I. Probate Assets/ Non-Probate Assets:
1. The first step is to determine whether an “asset” is a Probate asset.
Individuals pass away with many different types of assets. Probate assets are those that are
individually owned by the decedent. Non-Probate assets do not need to be included in the Probate
process in order to transfer ownership or benefits.
2. Different types of Non-Probate assets include:
• IRAs, CDs, or bank accounts that name beneficiaries do not need to be
included in the Probate process.
• Bank or brokerage accounts with an ITF (in trust for) designation, POD
(payable on death) registration, or TOD (transfer of death) that name a beneficiary are not included
in the Probate process.
• Real property held in joint names by spouses is not a Probate asset; nor is
property held as joint tenants by right of survivorship.
• Assets titled in a trust are not Probate assets (ie: real estate, bank accounts
or brokerage accounts).
• Homestead- the exempt homestead is a non-Probate asset if there is a
surviving spouse, minor child or heir at law.
II. The Probate Process.
1. The start of Probate begins with the initial consultation with an attorney.
The attorney will gather certain documentation such as the original will, any codicils, death
certificates and a list of assets and how they are titled. The attorney will also ask for a list of any
outstanding debts or expenses of the decedent, such as funeral expenses or medical bills. This is
also a good time to review prior income tax returns to determine whether all the assets have been
2. The attorney prepares the Petition for Administration and files that
document and other associated documents with the Probate Court. These documents are signed
by the named personal representative and the attorney. Upon filing the initial documentation with
the Probate Court, there is typically a thirty day wait time until the Letters of Administration are
issued by the Court.

- REQUIREMENT A -
From the probate guide, copy the text from "I. Probate Assets/" to "right of survivorship.".
- REQUIREMENT B -
Translate this sentence from the probate guide into Spanish: "Probate assets are those that are individually owned by the decedent."

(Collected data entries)
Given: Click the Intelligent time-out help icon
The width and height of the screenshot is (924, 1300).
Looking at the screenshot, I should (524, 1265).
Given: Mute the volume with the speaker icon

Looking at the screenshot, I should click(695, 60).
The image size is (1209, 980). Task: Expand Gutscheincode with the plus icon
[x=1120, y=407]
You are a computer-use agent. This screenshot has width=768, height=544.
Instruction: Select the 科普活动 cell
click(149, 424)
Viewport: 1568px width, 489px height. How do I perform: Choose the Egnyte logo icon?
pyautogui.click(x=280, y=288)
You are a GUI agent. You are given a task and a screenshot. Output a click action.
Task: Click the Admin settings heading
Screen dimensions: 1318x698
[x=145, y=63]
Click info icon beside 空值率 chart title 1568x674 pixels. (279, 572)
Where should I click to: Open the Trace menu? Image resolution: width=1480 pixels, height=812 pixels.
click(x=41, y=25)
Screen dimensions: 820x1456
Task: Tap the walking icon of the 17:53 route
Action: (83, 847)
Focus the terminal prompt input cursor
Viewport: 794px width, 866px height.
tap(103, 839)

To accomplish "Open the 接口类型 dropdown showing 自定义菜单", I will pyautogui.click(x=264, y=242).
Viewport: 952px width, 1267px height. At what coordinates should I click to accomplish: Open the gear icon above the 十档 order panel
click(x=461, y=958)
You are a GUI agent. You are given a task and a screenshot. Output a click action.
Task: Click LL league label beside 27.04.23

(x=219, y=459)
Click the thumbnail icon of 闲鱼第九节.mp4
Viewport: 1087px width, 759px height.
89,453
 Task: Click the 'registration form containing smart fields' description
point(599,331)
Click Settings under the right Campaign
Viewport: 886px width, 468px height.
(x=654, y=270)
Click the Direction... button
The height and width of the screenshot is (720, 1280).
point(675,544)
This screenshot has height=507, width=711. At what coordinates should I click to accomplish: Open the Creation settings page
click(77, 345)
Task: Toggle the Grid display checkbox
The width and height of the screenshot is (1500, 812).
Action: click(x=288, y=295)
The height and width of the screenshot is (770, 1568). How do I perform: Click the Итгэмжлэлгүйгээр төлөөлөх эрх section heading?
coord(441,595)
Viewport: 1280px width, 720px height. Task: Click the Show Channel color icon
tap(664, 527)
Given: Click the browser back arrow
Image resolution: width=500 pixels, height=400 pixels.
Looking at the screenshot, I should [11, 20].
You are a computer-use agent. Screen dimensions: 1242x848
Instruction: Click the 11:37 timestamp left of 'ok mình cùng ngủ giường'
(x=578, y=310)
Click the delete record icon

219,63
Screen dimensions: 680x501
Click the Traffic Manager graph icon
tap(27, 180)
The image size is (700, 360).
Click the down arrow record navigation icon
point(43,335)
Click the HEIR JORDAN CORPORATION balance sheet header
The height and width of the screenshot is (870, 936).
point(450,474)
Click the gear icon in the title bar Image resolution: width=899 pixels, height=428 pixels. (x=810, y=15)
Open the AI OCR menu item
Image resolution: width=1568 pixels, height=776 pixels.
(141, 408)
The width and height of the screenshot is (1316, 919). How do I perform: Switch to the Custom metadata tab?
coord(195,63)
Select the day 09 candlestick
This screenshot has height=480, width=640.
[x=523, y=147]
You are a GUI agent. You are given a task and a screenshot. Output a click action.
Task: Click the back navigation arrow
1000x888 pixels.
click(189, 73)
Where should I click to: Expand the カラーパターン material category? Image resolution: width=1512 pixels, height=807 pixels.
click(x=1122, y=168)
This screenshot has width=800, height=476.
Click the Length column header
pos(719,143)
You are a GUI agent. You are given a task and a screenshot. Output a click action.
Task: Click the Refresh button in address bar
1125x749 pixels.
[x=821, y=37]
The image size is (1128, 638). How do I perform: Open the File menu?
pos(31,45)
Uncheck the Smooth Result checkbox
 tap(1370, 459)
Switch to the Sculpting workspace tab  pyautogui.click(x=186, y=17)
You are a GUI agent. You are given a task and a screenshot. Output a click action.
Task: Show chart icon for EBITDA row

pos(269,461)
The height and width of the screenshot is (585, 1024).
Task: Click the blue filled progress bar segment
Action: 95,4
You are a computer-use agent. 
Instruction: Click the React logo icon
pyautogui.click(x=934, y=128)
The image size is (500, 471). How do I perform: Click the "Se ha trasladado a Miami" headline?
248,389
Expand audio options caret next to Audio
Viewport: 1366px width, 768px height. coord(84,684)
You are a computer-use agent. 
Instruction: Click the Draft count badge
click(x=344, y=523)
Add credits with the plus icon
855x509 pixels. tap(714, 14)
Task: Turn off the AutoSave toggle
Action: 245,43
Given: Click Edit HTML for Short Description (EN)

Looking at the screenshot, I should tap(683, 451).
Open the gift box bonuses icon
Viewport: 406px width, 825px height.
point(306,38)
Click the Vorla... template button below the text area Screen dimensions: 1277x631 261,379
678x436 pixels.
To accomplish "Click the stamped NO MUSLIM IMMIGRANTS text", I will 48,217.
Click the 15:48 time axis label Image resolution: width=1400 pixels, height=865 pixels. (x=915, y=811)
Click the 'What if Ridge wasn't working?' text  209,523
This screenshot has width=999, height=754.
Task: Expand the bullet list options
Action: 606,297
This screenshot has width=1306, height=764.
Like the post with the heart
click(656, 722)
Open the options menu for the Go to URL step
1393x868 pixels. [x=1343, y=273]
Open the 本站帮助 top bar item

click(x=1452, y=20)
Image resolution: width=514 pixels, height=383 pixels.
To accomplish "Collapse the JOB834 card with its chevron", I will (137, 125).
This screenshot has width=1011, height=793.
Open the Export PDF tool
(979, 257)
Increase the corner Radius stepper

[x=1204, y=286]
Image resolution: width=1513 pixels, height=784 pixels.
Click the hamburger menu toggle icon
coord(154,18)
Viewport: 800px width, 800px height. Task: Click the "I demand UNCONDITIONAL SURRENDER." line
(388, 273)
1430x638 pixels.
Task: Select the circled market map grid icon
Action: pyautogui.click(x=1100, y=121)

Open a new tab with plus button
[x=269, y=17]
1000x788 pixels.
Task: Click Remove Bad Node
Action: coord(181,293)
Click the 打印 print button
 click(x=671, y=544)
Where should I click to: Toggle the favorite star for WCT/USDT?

- EXERCISE OUTPUT A -
I. Probate Assets/ Non-Probate Assets:
1. The first step is to determine whether an “asset” is a Probate asset.
Individuals pass away with many different types of assets. Probate assets are those that are
individually owned by the decedent. Non-Probate assets do not need to be included in the Probate
process in order to transfer ownership or benefits.
2. Different types of Non-Probate assets include:
• IRAs, CDs, or bank accounts that name beneficiaries do not need to be
included in the Probate process.
• Bank or brokerage accounts with an ITF (in trust for) designation, POD
(payable on death) registration, or TOD (transfer of death) that name a beneficiary are not included
in the Probate process.
• Real property held in joint names by spouses is not a Probate asset; nor is
property held as joint tenants by right of survivorship.

- EXERCISE OUTPUT B -
Los bienes sujetos a sucesión son aquellos que son propiedad individual del difunto.